- _What this task involves_
Extract exactly those lines that lie between the start of the material and the line with "Toiture ardoise Luquet 65320 (421, 2271)", including both boundary lines and no others.

- _Data for this task_
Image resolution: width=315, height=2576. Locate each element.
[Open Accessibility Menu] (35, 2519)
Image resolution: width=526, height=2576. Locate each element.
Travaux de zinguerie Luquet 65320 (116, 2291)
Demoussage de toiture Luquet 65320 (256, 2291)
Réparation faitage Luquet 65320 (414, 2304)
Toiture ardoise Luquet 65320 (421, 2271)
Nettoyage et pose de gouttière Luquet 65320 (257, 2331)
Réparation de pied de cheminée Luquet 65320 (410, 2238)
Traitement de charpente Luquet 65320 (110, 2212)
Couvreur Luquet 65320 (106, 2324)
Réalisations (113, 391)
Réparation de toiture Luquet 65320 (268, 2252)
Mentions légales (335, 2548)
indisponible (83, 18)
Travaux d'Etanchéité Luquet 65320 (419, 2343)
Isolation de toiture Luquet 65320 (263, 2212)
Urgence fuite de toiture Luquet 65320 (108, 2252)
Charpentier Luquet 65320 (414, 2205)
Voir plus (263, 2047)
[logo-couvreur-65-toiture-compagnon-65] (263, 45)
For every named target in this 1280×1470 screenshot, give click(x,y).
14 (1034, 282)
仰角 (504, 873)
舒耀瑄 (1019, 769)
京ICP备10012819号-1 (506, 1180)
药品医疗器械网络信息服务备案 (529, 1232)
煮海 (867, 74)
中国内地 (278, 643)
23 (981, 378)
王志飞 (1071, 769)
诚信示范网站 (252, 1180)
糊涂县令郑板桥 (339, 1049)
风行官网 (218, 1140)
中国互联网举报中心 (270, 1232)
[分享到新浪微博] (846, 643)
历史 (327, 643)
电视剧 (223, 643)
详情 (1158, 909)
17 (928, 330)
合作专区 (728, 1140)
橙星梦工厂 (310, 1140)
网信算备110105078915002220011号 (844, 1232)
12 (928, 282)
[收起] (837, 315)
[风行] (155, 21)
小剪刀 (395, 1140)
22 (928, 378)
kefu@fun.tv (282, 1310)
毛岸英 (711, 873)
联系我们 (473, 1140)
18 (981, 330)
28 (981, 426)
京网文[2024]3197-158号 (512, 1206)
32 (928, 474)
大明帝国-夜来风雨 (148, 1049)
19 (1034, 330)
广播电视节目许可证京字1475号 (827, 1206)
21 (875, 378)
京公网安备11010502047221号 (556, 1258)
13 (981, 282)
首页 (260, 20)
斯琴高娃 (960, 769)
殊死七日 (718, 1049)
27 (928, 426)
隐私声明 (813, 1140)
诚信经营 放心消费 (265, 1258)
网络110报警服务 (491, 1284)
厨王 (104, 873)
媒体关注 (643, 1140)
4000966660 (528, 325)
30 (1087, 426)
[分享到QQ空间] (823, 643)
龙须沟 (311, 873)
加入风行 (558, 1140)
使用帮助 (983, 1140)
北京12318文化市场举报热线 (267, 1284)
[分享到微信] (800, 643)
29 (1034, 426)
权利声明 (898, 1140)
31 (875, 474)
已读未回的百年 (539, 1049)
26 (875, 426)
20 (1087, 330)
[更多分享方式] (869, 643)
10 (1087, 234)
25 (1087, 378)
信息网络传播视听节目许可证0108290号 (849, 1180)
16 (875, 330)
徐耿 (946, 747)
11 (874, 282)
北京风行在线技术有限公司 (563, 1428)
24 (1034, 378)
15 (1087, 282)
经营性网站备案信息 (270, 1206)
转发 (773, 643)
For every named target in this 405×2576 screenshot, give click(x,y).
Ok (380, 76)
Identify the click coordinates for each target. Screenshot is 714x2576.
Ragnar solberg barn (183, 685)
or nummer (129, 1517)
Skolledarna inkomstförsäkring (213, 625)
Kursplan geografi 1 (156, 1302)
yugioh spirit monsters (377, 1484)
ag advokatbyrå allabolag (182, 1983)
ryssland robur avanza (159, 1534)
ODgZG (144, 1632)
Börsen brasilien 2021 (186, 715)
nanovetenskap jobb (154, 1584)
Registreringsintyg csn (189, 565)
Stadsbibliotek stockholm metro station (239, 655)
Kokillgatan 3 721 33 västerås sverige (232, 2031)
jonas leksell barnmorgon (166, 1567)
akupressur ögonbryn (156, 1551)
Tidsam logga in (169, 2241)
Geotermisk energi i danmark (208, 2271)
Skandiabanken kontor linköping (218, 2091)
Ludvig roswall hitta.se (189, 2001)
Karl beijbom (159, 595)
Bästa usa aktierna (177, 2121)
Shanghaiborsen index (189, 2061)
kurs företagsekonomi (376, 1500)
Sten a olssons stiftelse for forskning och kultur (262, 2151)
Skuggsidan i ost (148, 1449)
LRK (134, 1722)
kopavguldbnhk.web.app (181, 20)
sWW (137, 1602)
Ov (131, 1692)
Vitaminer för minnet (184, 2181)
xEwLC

- _Response area_
Image resolution: width=315, height=2576. Locate each element.
[Open Accessibility Menu] (35, 2519)
Image resolution: width=526, height=2576. Locate each element.
Travaux de zinguerie Luquet 65320 (116, 2291)
Demoussage de toiture Luquet 65320 (256, 2291)
Réparation faitage Luquet 65320 (414, 2304)
Toiture ardoise Luquet 65320 (421, 2271)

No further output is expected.